Further, the wording given by the church to the PSC only provides for a situation where the mother is dying. The CoE were concerned that this would prevent women from getting post rape care treatment, treatment for normal miscarriages, inducement for fetal death cases, treatment of ovarian cancers and other serious cases where the mother may not be on her deathbed, but her health in relation to future fertility, and maternal health would be seriously under threat. We submitted a report on this to Parliament, outlining the serious health problems that we had considered, after consultations with the registered Medical Professional Associations.  

The response from PSC to our concerns, was a plea that the CoE should not remove the definition of life, because they did not want to offend the Church, but which could be resolved in court after enactment of the Proposed Constitution. They did however agree that the unintended consequences of the definition were very serious, and required a rewording to ensure that such problems would be addressed. The PSC however was clear that the bottom line was that Abortion on demand should not be provided for. The Committee therefore reworded the sections as follows, with changes that were made on the basis of the above concerns: “Abortion is not permitted unless, in the opinion of a trained health professional, there is a need for emergency treatment, or the life or health of the mother is in danger, or if permitted by any other written law.”
 
 
The inclusion of the words any other written law in reference to already existing acts of Parliament that have a direct correlation to the issue at hand, namely the Penal Code (sanctions for criminal abortion), Sexual Offences Act (post rape care treatment), The Clinical Officers Act and other various laws that affect the medical profession, public health and family planning. 

The Committee of Experts is satisfied that it reworded the clause to deal with the problems arising from the Churches wording, while keeping faith to the PSC’s request not to include abortion on demand, and included this explanation in its report which was widely circulated with the Draft that was submitted to Parliament.
 
It is becoming increasingly apparent that some Kenyans have not yet grasped the meaning of this clause, as many of them are being told an otherwise distorted version by members of the Clergy itself, who may also not have knowledge of its history and background.  In all fairness, however, spokespersons of the Catholic Church, such as Ms. Achieng, should at least have the courage and honesty to take responsibility for the loopholes, if any, in this clause.

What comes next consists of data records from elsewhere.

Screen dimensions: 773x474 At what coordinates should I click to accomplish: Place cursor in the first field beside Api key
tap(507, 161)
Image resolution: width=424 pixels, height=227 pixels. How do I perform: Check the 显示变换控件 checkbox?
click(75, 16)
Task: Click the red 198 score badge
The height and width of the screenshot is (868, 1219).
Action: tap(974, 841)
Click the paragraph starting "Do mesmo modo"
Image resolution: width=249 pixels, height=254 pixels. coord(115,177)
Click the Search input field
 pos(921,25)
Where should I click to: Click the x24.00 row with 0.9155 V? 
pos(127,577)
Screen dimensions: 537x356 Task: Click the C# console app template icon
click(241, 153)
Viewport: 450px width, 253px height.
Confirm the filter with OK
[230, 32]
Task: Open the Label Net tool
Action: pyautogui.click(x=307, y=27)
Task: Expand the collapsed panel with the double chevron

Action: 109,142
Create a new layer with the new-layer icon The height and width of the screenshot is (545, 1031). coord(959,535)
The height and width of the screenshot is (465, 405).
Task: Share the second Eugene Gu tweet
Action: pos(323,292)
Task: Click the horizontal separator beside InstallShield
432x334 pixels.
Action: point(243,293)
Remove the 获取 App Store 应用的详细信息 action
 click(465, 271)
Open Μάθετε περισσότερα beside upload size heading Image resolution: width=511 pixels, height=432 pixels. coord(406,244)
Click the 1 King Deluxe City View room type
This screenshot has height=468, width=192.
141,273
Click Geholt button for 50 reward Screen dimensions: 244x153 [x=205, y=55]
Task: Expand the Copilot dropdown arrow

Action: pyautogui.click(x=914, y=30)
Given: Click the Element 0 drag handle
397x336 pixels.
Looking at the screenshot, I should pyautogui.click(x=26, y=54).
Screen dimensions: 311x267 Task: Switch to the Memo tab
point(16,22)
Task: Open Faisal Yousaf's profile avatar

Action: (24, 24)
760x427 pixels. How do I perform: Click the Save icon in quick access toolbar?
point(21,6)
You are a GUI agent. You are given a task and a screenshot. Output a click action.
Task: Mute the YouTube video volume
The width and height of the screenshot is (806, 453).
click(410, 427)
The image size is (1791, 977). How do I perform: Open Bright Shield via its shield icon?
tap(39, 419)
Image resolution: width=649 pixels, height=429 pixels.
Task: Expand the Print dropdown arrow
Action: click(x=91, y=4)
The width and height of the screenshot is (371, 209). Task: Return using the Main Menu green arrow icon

They did not consult medical or legal professionals before taken a decision on the inclusion of the definition of life and abortion clauses. They did not consider actual demographics in Kenya such as the shortage of medical doctors and reality of the poor rural woman in the Kenyan village and her access to medical services and family planning.

The fact that the current official position of the Catholic Church (in the latest pastoral letter by Cardinal Njue to his flock), is now seeking to delete this clause altogether, points to the fact that the Expert’s position from the very beginning was in fact, the correct one.